Input:
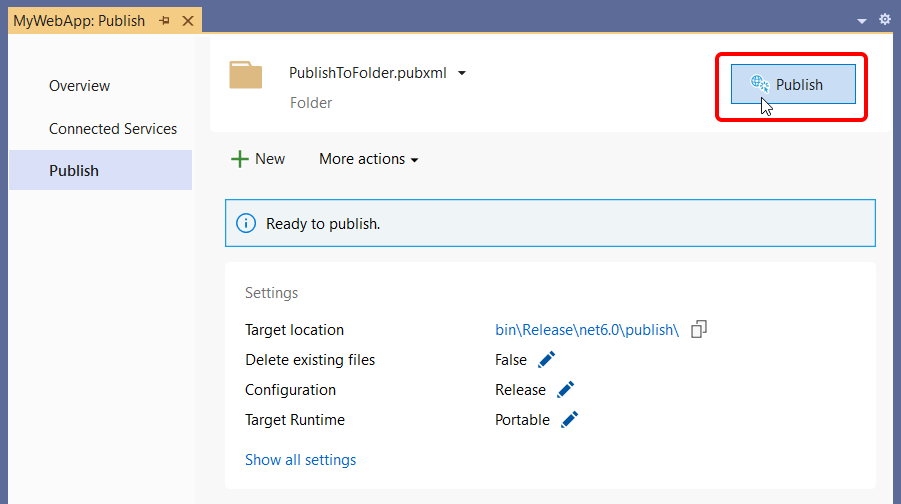Click Show all settings link
901x504 pixels.
(x=301, y=460)
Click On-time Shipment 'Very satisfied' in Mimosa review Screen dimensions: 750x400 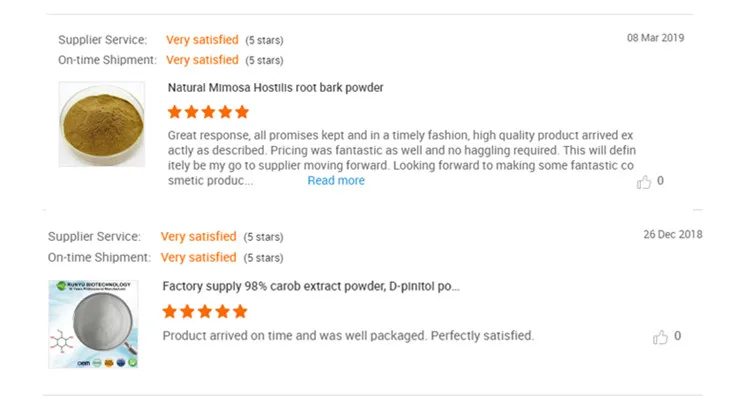(x=202, y=60)
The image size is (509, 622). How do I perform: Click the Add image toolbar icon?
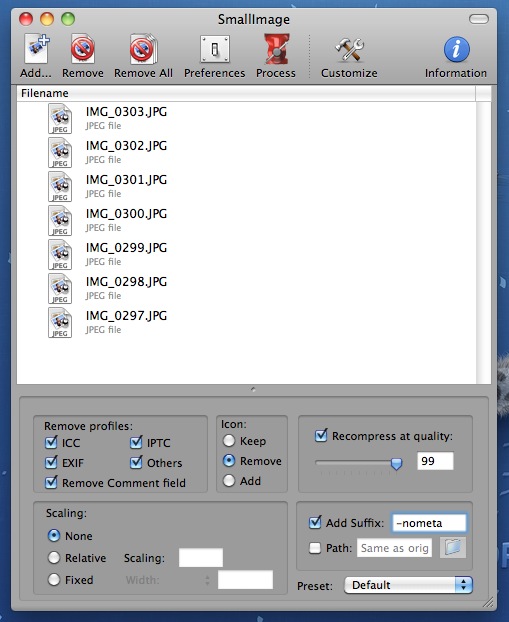click(x=36, y=50)
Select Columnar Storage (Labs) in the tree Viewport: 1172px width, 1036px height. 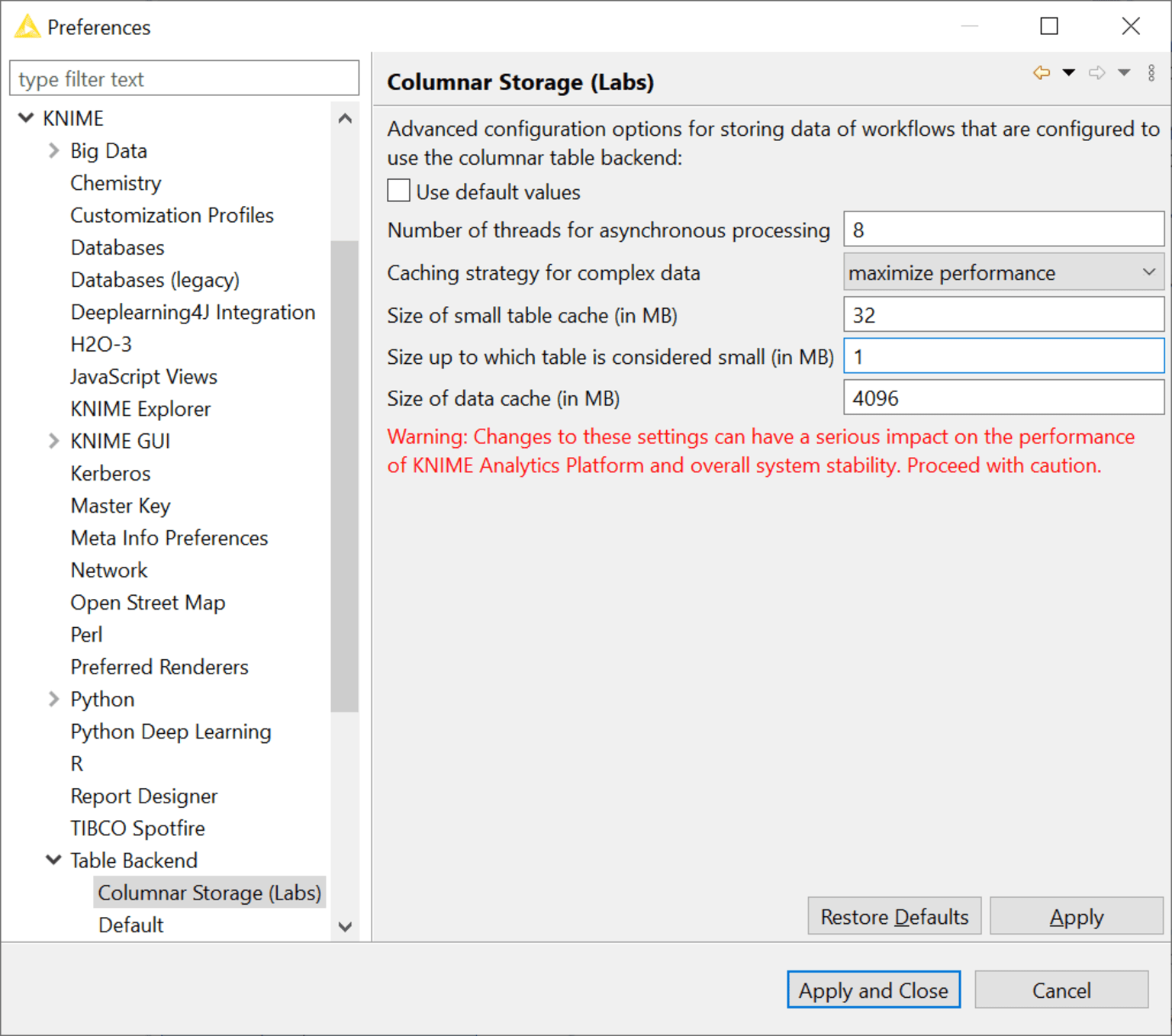pos(209,892)
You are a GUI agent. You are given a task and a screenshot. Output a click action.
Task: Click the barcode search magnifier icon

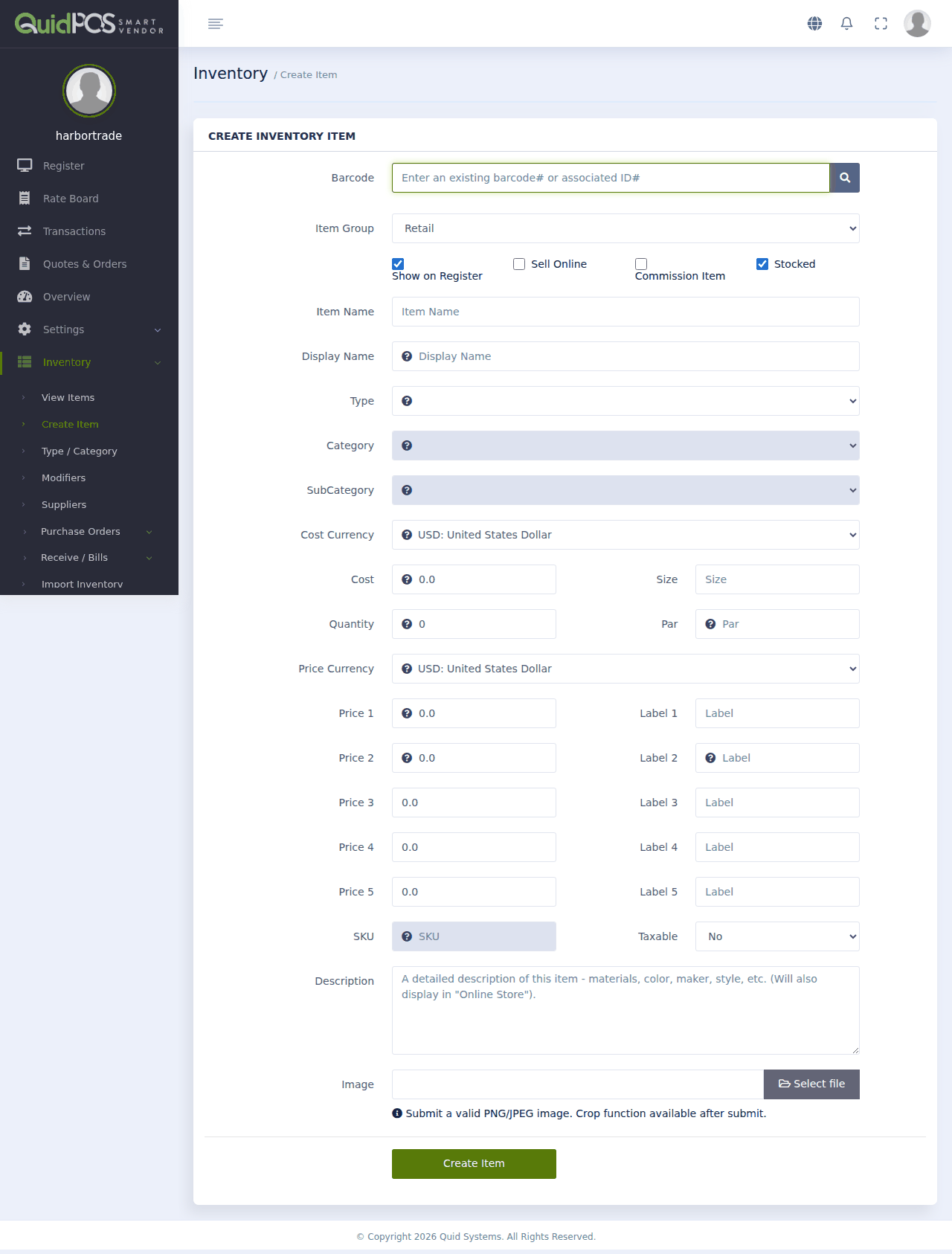(844, 178)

Required action:
No picture is to be included when the lines from the one containing "You are a GUI" through the end of the material above are output exactly; nothing else is written.

Output below:
You are a GUI agent. You are given a task and a screenshot. Output a click action.
Task: Click the barcode search magnifier icon

(844, 178)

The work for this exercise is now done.